Lego recently announced that its revenue has dropped for the first time in 13 years. Don’t worry, though; the beloved plastic bricks aren’t going anywhere. The 8% dip in sales didn’t occur because people stopped loving the bricks; instead, Lego just made too many of them last year. The company simply couldn’t get the bricks out to retailers to sell them as quickly as they were being made.
The surplus in and of itself doesn’t spell too much trouble for the Danish company. A company spokesperson told Gizmodo that while annual sales suffered in 2017, consumer sales “remained steady.” That doesn’t mean everything is A-OK in Legoland: the company is still worried about the way sales in North America and Europe dropped last year.

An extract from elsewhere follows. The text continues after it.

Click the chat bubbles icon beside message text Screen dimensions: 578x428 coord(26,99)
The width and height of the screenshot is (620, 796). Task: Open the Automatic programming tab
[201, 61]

Lego – which releases products annually – understands that the toy business is predicated on novelty and giving consumers something new. That’s part of why the company has struggled recently: it is struggling to find a consistent way to market and popularize its new products moving forward. They’ve noticeably stepped into the realm of movies and video games, but the results have been mixed. While some of those ventures, like the Lego Movie, have been met with success, others have been abject failures.
The company’s performance, while dismal for most of 2017, did peak towards the end of the year, particularly in Asia. Sales in the growing Asian market grew in the double digits last year, and a spokesperson for the company says the region has “strong potential.”
Lego chairman Jorgen Knudstorp explained to the BBC that even as the company’s sales dropped in the first months of 2018, it’s likely due to being pulled in too many directions. According to Knudstorp, Lego is aiming to become “a smaller and less complex organization” in the near future.